* **Jobs**:
**A.** In the Sputnik review, copy word for word the passage that begins at the words "The parallels between" and stops after the words "aforementioned secret facility.".
**B.** According to the Sputnik review, who commands the secret research facility?
BEGIN Selection
Sputnik: A Haunting Homage to the Classics of the Genre

I was immediately excited when I became aware of Sputnik. I am a huge fan of both sci-fi and horror and there is nothing I love more than when the two genres intersect. Sputnik does this to maximum effect. Set during Soviet-era Russia, Sputnik is centered around a Doctor who has been called to a secret research facility to examine the mental stability of a returning cosmonaut that was involved in a mysterious accident whilst in space. As Sputnik unfolds we, just like the Doctor, begin to understand that the cosmonaut did not return unscathed from his trip, nor was he alone. He has returned with an otherworldy parasitic passenger.

The parallels between Sputnik and classics of the genre like Alien are clear for all to see, but this is not just some carbon copy. Sputnik is wholly unique and original from minute one. Egor Abramenko made sure to make us all readily aware of the environment that the characters are living in and what place our protagonist Doctor Tatyana Yuryevna Klimova has in this world. The Doctor is looked upon with contempt for her unorthodox methods, but it is her ability to look outside of the box that draws the attention of Colonel Semiradov, the commander of the aforementioned secret facility.
END Selection
BEGIN Recorded information
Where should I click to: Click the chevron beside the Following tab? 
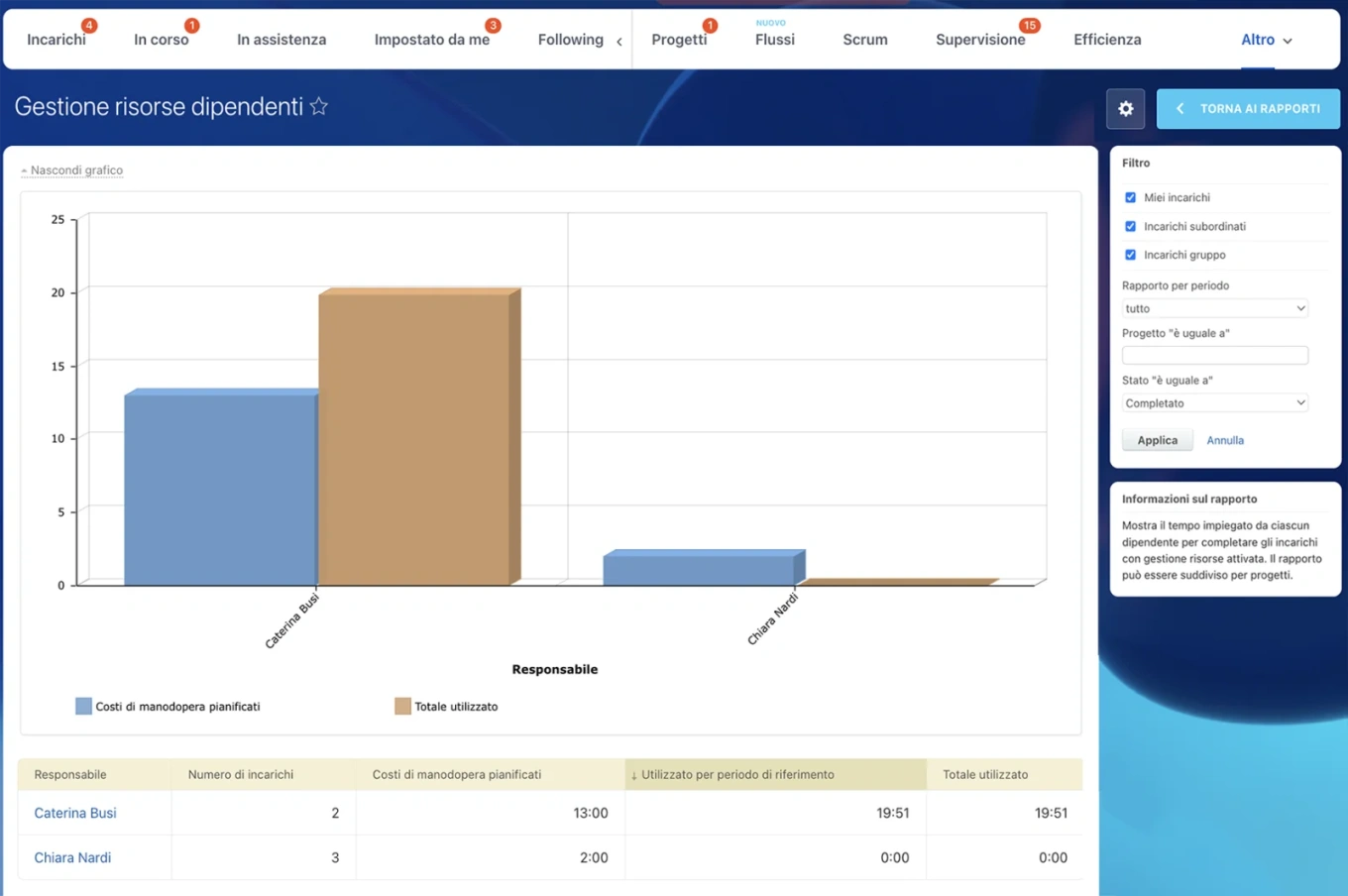pyautogui.click(x=618, y=43)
END Recorded information
* **Answers to each task**:
**A.**
The parallels between Sputnik and classics of the genre like Alien are clear for all to see, but this is not just some carbon copy. Sputnik is wholly unique and original from minute one. Egor Abramenko made sure to make us all readily aware of the environment that the characters are living in and what place our protagonist Doctor Tatyana Yuryevna Klimova has in this world. The Doctor is looked upon with contempt for her unorthodox methods, but it is her ability to look outside of the box that draws the attention of Colonel Semiradov, the commander of the aforementioned secret facility.

**B.** Colonel Semiradov